First-time buyers across the UK are spending an average of £254,750, a figure 4.3% higher than twelve months ago and nearly three times the headline rate of house price growth. The data, published by Zoopla this week, challenges the prevailing narrative that younger buyers have been priced out entirely.
In London, the average first-time purchase has exceeded £500,000 for the first time. Scotland and the West Midlands have seen even sharper increases, with buyers in those regions targeting homes 8% and 7% more expensive respectively than a year ago.
The figures are striking given the mortgage rate environment. First-time buyers can typically only access repayment mortgages and are stress-tested at a long-term rate rather than the current one. That they’re spending more, not less, suggests a cohort of determined purchasers who won’t be deterred.
Zoopla’s analysis reveals that these buyers aren’t compromising on property type either. Outside London, more than half continue to search for three-bedroom houses. In the capital, flats remain the predominant target.
“Although higher borrowing costs have reduced the number of first-time buyers entering the market, changes to mortgage affordability assessments have helped some buyers access larger loans,” Zoopla noted. “As a result, demand for entry-level homes remains strong, supporting prices and suggesting that waiting for significantly lower prices may not prove beneficial.”
That last point is worth underlining. For those sitting on the sidelines hoping for a correction, the data suggests that the buyers who are active right now are propping up prices at the entry level.
Regional performance continues to diverge sharply. Halifax’s latest figures show the North East leading the pack with annual price growth of 3.1%, pushing the average home to £181,703. The North West isn’t far behind at 3.0%, with typical values reaching £248,304.
The picture in southern England is altogether different.
The South East recorded annual falls of 2.1%, bringing the average to £382,704. London dropped 1.5% to £534,375. Rightmove’s data confirms the pattern, showing prices falling across every southern English region and Wales, while more affordable northern areas hold up.
Zoopla’s regional breakdown contains a curious finding. In the North East, home sales are up 6% on last year despite buyer demand dropping 20%, the sharpest fall of any region. The explanation is supply: there’s been no meaningful increase in homes coming to market, so what’s available is being absorbed quickly. That scarcity is driving above-average price gains.
London presents the opposite dynamic. Sales agreed are up 8%, the strongest of any region, which has stabilised prices after six consecutive months of modest falls. But with 13% more homes for sale than a year ago, buyers have the pick of the market and sellers can’t push prices upward.
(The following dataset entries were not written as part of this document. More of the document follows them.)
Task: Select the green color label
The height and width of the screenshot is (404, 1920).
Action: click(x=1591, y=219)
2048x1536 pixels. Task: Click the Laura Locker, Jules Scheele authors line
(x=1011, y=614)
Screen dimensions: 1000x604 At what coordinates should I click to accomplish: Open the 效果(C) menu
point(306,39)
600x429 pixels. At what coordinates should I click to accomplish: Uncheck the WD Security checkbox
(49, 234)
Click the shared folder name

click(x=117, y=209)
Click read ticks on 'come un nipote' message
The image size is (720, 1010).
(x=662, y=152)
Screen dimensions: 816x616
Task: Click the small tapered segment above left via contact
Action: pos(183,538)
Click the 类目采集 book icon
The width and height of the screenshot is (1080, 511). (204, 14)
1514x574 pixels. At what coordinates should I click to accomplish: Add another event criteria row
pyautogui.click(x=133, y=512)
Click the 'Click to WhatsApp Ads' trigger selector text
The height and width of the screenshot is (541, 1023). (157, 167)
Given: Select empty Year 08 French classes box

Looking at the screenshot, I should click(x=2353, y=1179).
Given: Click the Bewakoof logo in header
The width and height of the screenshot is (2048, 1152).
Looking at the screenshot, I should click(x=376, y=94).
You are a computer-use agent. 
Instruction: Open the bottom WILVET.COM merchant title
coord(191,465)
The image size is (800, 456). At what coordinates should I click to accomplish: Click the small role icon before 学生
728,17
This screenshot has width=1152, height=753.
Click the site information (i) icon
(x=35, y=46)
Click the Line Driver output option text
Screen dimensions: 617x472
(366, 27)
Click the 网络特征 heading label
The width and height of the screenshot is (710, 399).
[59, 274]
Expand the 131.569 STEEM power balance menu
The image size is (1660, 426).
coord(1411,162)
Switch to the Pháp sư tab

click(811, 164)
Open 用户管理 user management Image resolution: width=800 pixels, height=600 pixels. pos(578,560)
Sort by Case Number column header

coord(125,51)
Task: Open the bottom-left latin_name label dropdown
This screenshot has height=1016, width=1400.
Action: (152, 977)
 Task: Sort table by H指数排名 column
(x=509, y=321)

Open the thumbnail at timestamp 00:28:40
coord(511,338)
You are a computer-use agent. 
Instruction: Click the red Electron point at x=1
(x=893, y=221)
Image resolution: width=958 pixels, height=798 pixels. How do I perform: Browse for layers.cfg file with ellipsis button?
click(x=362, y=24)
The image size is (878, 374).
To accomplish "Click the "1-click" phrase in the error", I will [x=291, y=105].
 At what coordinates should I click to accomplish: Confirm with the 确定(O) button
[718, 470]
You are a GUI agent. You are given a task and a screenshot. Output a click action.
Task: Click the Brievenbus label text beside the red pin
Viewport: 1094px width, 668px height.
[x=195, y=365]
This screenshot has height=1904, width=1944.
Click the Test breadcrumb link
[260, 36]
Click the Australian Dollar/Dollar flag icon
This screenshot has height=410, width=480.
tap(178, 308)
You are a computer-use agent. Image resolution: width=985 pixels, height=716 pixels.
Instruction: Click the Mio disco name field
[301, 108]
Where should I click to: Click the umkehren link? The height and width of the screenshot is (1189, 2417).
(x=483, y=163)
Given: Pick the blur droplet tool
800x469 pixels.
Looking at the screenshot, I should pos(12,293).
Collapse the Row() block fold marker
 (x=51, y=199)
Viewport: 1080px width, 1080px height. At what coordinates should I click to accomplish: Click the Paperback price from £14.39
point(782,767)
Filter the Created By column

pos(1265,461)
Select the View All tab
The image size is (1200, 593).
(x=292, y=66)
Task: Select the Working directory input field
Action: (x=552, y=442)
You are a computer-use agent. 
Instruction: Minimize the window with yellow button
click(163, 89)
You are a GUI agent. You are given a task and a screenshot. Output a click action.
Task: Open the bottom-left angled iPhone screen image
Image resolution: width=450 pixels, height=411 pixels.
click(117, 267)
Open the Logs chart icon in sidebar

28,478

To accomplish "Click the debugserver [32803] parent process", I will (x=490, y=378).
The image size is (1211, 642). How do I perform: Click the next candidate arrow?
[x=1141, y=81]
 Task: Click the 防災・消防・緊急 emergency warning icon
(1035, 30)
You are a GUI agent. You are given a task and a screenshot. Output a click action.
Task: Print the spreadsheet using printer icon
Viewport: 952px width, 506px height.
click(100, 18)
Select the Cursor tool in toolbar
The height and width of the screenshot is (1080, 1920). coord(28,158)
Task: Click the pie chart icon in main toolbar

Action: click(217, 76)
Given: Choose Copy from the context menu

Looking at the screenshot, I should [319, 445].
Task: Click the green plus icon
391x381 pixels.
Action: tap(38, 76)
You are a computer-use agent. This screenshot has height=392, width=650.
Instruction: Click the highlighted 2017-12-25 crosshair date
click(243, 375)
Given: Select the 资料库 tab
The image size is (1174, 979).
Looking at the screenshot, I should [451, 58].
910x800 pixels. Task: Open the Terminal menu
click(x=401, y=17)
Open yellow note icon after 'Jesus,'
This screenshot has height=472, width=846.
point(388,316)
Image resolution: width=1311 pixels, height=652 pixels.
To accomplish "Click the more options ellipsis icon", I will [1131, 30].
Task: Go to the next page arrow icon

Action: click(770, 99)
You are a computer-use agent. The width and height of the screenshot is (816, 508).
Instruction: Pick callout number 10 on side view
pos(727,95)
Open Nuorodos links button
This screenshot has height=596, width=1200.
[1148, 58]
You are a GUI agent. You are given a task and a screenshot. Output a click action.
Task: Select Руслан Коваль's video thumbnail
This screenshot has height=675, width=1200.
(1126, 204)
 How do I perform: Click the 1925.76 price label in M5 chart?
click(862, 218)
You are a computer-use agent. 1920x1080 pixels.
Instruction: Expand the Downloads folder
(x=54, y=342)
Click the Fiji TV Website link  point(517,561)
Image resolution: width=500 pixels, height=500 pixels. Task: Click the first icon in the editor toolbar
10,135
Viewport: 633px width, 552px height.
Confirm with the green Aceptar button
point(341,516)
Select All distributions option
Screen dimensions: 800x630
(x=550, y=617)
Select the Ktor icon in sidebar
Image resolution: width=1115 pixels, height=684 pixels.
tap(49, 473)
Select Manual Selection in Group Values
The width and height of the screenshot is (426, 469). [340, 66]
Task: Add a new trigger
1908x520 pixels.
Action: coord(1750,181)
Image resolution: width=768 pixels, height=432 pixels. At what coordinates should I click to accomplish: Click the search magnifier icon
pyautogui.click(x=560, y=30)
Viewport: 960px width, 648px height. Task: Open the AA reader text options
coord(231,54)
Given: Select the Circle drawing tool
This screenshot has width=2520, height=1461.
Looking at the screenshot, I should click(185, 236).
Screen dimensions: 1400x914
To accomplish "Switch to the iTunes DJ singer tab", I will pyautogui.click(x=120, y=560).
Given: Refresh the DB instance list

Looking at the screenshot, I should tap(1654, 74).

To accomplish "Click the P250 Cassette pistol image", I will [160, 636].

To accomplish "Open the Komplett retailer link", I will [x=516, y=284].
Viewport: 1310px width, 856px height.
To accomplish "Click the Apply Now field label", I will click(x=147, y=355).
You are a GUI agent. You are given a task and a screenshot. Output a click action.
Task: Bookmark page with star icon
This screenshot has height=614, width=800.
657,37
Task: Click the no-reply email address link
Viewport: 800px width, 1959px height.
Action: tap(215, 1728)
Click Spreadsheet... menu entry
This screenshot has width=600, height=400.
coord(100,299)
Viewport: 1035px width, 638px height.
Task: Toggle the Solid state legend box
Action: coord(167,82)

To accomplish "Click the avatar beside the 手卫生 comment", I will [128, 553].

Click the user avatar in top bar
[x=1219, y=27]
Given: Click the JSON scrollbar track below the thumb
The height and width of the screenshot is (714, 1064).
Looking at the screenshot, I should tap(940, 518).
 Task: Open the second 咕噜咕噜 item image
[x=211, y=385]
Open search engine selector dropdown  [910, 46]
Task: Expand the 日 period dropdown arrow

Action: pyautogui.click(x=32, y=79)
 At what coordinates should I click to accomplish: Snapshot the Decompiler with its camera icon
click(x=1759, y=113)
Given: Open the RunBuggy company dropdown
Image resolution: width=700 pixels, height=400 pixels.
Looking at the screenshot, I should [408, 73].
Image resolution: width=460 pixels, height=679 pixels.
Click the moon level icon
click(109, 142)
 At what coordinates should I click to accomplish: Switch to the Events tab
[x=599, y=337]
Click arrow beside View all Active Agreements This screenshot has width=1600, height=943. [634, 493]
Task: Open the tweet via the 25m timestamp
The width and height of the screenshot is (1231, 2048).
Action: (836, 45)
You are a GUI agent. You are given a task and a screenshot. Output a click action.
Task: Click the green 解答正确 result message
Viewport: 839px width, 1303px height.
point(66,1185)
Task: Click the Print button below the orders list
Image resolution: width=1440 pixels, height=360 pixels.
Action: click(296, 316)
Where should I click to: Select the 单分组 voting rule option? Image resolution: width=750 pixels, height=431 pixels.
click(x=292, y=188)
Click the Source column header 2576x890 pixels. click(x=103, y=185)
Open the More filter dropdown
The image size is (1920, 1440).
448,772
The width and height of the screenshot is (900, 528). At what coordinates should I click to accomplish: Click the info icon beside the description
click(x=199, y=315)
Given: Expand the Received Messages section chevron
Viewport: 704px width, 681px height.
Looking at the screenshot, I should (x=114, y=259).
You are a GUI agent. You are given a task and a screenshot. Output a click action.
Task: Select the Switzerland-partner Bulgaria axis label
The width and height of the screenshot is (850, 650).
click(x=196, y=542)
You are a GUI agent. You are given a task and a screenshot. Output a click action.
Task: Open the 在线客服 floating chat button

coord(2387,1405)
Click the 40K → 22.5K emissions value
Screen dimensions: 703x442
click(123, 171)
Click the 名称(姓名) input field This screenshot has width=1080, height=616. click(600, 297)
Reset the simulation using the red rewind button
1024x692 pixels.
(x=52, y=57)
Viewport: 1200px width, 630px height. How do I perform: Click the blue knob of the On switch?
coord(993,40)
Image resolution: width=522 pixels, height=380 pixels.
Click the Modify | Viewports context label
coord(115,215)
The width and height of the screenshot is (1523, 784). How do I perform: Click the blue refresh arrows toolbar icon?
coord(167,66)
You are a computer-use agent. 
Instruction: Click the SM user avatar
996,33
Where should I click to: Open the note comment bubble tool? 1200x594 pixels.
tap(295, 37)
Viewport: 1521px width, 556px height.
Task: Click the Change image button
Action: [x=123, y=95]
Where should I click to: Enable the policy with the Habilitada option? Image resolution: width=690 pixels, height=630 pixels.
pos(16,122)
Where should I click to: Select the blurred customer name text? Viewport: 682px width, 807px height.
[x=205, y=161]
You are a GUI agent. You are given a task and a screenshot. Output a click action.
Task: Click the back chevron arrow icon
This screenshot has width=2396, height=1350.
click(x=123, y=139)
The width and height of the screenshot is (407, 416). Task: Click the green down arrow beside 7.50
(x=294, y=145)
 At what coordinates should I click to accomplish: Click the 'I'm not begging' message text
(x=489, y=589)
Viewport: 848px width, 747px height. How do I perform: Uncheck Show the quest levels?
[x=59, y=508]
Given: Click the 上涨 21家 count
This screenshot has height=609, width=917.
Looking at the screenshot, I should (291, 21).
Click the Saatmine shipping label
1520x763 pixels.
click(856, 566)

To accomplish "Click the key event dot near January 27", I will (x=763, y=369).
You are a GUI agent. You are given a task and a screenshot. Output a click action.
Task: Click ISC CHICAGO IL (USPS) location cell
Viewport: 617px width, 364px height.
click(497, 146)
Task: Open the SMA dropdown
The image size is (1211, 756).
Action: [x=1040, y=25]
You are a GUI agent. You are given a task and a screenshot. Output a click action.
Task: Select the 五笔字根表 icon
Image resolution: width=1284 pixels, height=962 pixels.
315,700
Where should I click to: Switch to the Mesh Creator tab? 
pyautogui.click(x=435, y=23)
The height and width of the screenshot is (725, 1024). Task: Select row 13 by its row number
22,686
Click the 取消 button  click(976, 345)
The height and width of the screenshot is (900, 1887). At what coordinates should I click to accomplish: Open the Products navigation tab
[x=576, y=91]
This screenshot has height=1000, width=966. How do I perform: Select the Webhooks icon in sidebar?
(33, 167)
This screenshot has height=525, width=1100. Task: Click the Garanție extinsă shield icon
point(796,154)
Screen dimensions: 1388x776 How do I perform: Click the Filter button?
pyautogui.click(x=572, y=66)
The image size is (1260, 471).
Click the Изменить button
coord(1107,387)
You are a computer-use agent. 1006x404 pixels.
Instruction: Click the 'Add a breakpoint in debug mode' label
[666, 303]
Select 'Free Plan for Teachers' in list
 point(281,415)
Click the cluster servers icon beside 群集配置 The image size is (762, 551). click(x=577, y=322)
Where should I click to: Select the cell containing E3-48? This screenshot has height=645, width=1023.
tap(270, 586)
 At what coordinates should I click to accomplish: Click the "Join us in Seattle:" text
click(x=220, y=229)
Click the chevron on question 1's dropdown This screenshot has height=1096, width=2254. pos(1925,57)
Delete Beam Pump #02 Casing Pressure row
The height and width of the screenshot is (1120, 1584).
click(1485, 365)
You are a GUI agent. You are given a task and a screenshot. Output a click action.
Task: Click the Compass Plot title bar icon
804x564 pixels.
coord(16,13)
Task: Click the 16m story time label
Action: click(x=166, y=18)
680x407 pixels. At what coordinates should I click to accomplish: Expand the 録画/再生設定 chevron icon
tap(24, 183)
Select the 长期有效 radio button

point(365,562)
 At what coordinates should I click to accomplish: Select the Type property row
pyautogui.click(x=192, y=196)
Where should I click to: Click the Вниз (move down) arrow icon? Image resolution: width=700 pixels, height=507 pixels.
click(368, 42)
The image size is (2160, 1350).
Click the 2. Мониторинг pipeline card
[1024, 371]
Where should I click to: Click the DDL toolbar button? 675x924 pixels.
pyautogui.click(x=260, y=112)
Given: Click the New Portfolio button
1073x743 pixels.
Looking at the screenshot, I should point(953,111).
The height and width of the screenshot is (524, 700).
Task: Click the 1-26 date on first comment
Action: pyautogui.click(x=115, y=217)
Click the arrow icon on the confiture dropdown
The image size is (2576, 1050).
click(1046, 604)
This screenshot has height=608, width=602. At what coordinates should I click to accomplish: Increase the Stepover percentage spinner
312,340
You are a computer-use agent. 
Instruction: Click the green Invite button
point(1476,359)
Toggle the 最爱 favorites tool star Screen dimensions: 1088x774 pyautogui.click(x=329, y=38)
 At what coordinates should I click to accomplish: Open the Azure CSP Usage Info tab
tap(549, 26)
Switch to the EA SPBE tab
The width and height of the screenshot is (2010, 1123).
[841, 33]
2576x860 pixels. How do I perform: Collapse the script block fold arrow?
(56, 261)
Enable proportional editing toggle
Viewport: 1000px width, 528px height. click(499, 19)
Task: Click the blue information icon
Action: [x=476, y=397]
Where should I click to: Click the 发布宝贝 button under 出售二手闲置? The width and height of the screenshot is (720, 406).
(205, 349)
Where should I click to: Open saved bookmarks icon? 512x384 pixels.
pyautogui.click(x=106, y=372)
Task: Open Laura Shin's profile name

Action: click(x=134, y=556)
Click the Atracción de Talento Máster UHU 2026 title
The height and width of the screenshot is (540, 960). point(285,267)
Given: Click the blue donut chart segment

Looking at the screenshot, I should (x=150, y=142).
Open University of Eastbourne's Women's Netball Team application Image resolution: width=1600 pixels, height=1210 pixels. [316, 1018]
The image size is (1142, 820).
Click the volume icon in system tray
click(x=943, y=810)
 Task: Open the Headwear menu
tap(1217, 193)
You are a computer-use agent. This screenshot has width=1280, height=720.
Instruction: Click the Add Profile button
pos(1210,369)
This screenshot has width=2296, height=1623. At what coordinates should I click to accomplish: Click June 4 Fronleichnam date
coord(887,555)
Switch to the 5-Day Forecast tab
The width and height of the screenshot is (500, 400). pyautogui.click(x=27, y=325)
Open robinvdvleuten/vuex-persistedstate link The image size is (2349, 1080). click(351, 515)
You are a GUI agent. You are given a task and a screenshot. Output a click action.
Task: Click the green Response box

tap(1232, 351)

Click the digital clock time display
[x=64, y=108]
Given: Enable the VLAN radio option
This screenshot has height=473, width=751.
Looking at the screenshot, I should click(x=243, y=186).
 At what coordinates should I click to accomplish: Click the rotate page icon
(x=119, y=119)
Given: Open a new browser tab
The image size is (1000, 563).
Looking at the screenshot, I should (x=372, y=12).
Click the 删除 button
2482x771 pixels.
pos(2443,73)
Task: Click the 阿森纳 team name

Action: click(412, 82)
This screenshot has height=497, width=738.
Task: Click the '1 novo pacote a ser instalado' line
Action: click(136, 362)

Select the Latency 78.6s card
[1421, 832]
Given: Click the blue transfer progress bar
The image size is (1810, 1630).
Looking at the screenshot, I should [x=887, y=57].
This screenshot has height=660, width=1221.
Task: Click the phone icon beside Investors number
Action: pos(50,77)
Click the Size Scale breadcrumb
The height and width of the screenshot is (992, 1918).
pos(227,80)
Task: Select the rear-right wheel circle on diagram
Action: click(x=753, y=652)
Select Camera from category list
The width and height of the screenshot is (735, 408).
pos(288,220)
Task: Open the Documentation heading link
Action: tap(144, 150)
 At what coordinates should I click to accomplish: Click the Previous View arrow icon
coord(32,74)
East Anglia sits in an uncomfortable position in this data. As part of the broader East of England, the region falls into the southern camp where prices have softened. But the picture is more nuanced than the headline figures suggest.
Towns like Norwich and Great Yarmouth offer entry points considerably below the regional average, making them attractive to the very first-time buyers who are driving activity nationally. Norfolk’s relative affordability compared to the wider South East could be a quiet advantage in a market where determined buyers are spending more to get what they want.
Kate Faulkner, writing in The Negotiator, observed that the more expensive areas are “still struggling to return” while northern and more affordable regions show consistency. That framework applies within Norfolk too. Coastal premium markets in Burnham Market and Blakeney face different pressures to market towns further inland.
Zoopla was blunt about one point: for sellers in southern England, “pricing correctly is the difference between moving and not moving this year.”
That isn’t a message about doom. It’s about realism. In a market where first-time buyers are actively spending more but total buyer numbers have thinned, the properties that sell are the ones priced to reflect current conditions rather than 2021 expectations. The Ivybridge Collection’s 324-location property market reports provide street-level data that helps sellers understand exactly where their property sits.
The divergence between regions shows no sign of narrowing soon. Northern markets benefit from relative affordability and constrained supply. Southern markets are adjusting to a new reality where choice is plentiful and sellers must compete for fewer buyers.
But the headline isn’t really about geography. It’s about the type of buyer who is active. First-time purchasers aren’t window shopping. They’re spending more, refusing to compromise on property size, and absorbing entry-level stock across the country. The question for the second half of 2026 is whether falling mortgage rates, which have dropped at their fastest pace in nearly two years, will bring more of them into the market or simply allow existing buyers to stretch further.